> _Set exercise_:
Rewrite the lines from the line with "The image size is (494, 278)." to the line with "Action: pos(32,165)", both included, replacing "filtered" with "smoothed" and leaving everything else unchanged. Omit the pictures from your answer.

> _Given data_:
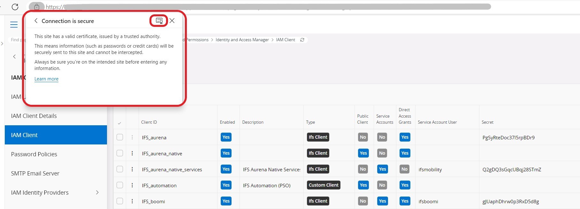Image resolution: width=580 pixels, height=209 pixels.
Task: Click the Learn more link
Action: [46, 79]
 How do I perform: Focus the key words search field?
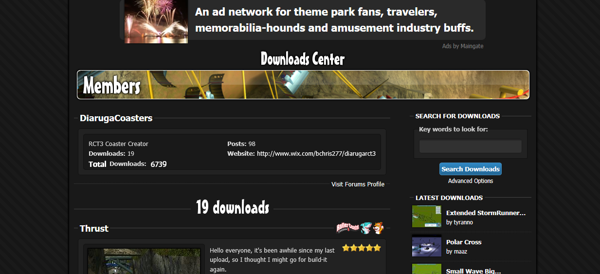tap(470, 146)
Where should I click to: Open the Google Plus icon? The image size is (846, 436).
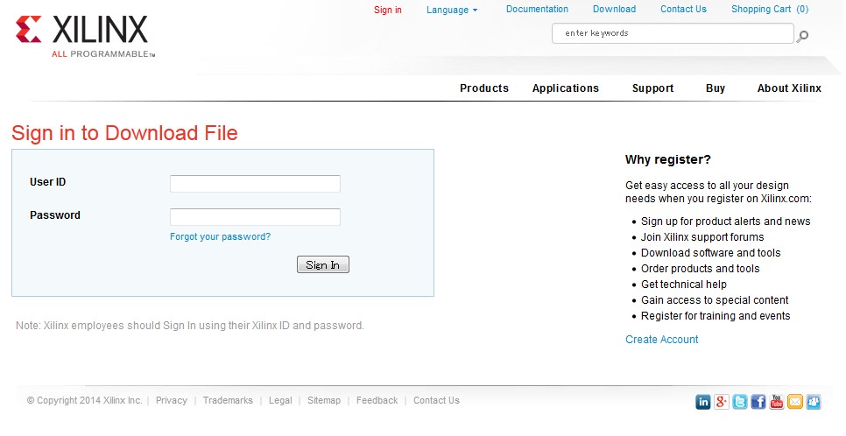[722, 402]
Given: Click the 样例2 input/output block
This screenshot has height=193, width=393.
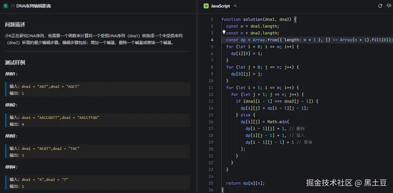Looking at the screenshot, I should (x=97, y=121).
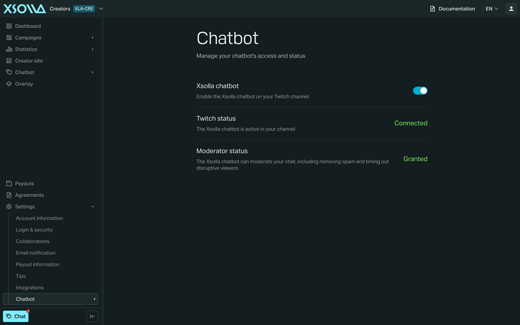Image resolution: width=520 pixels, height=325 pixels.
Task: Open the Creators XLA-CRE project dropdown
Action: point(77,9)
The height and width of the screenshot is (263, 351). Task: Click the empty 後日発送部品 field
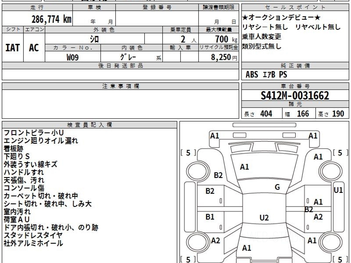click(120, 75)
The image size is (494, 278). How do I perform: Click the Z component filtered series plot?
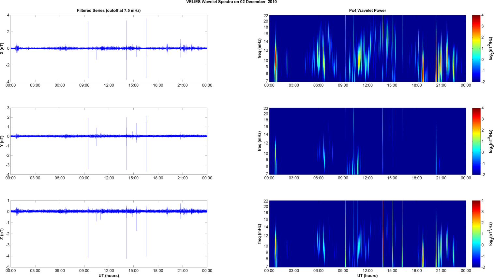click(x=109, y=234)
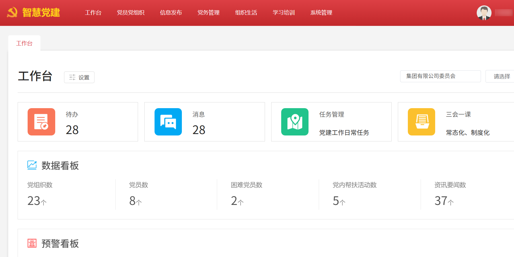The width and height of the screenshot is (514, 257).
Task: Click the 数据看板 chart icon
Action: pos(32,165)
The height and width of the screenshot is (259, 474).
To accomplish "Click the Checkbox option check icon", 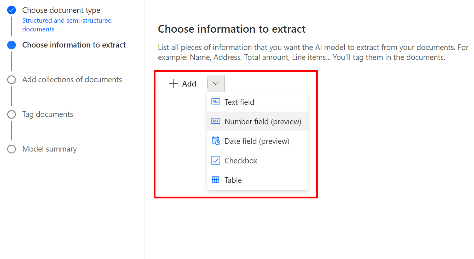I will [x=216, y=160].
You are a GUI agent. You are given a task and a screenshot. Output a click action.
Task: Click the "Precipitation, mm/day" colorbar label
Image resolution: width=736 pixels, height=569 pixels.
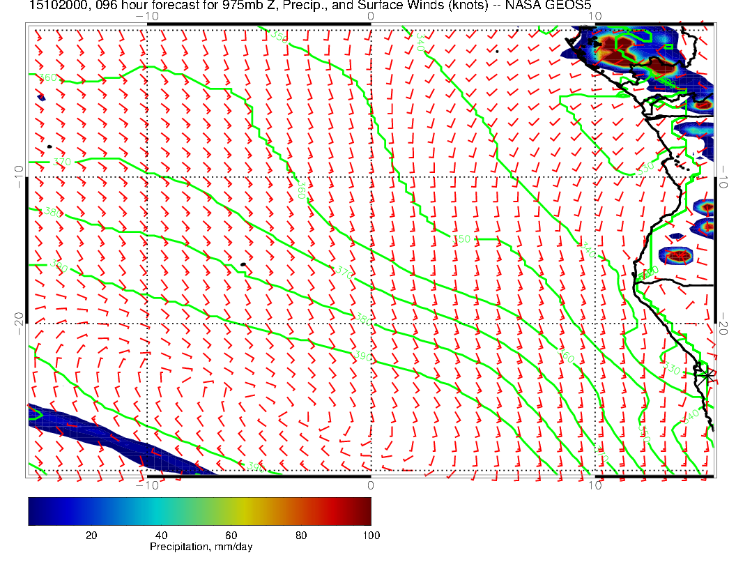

> _Answer_:
The image size is (494, 278). How do I perform: Click the Z component smoothed series plot?
click(x=109, y=234)
The width and height of the screenshot is (514, 257).
Task: Click the 数据看板 chart icon
Action: pos(32,165)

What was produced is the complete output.